> [Task details] Which lines in the records below contain the string "will"? Extract each of them, counting only matches with the same capitalization.

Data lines
* * * * *
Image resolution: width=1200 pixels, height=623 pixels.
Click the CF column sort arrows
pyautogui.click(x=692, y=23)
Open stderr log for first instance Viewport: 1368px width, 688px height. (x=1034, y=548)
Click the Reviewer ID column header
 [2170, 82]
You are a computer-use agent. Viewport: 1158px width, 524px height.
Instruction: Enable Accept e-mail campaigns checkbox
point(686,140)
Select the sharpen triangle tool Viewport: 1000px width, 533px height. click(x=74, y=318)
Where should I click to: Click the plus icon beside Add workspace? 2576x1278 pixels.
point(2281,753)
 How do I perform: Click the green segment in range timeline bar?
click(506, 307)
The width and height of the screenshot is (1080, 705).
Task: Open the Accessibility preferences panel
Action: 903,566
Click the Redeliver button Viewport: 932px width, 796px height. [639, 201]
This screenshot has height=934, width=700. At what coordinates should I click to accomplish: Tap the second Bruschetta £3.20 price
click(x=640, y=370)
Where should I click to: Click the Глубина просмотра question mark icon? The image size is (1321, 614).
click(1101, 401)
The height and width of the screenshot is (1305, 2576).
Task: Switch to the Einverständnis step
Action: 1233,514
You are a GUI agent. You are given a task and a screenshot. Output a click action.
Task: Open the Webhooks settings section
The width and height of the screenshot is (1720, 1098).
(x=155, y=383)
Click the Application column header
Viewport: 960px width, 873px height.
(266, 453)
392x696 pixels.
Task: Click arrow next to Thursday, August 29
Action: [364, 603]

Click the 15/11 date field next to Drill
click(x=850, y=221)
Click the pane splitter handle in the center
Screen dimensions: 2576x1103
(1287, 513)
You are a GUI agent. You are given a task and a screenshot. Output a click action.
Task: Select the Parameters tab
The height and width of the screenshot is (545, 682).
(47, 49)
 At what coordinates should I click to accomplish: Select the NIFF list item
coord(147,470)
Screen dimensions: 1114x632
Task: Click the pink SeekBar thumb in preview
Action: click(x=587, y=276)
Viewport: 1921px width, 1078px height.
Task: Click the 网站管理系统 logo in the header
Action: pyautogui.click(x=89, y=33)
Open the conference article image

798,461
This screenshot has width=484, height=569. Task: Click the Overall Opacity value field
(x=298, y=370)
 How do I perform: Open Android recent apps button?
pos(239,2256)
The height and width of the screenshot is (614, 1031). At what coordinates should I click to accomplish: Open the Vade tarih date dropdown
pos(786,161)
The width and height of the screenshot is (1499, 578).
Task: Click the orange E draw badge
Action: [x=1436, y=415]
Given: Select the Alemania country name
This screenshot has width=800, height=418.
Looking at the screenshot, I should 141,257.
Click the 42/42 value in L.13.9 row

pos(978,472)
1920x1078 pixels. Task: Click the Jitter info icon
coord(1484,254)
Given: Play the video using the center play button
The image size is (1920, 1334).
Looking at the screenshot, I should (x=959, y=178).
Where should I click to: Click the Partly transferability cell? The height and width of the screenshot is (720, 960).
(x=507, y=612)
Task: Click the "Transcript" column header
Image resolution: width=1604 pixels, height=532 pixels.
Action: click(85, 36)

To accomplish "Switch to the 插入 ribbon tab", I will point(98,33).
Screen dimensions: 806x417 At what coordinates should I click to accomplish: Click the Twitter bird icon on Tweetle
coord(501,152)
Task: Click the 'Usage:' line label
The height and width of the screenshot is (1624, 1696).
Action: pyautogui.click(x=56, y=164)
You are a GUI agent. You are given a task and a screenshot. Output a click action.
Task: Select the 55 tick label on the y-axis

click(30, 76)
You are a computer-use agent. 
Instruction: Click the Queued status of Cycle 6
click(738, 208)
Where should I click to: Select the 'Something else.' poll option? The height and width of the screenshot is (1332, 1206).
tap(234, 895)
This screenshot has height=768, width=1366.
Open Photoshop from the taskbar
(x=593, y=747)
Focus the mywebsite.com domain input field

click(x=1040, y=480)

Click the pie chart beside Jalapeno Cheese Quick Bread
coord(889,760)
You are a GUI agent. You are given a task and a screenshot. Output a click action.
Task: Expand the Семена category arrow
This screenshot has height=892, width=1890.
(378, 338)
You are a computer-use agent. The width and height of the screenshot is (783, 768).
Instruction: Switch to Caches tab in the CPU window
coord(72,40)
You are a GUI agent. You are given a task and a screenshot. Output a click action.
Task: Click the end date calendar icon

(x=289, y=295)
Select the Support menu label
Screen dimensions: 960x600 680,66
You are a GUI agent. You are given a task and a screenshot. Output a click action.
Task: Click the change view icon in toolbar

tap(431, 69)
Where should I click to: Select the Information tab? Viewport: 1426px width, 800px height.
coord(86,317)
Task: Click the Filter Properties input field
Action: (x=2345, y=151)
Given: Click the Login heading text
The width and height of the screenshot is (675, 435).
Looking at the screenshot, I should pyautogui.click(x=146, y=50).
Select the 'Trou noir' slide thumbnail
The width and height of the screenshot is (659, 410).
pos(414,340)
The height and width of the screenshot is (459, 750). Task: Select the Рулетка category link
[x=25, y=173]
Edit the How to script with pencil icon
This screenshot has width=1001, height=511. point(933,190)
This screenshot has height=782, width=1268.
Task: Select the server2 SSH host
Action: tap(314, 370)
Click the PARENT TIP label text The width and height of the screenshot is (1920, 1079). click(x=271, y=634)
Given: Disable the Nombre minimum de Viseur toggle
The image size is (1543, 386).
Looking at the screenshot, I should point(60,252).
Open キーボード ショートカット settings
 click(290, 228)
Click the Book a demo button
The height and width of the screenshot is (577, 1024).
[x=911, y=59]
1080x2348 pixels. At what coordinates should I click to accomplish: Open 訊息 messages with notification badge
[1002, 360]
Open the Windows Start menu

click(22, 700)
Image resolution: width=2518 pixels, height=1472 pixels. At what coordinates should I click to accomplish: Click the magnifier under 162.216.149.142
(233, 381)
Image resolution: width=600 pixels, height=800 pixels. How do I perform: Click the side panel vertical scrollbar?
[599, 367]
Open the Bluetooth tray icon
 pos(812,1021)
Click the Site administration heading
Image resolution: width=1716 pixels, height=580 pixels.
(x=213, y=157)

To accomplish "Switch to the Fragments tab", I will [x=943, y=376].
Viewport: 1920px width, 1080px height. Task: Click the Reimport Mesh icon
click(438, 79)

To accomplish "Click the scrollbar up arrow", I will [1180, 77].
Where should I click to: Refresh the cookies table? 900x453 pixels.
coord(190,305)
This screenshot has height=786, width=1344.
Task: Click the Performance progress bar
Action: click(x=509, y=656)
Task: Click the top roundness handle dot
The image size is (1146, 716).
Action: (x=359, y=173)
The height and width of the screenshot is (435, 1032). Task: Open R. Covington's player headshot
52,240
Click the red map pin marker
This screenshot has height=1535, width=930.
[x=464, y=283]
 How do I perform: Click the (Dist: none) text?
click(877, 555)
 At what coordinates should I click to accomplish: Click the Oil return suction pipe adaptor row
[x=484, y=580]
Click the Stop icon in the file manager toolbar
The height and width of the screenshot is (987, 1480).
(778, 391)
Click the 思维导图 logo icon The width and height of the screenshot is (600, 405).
* * * * *
> [Expected answer]
To accomplish "Switch to the 插入 ribbon tab", I will point(98,33).
To accomplish "Switch to the Fragments tab", I will [x=943, y=376].
To accomplish "Click the scrollbar up arrow", I will [1180, 77].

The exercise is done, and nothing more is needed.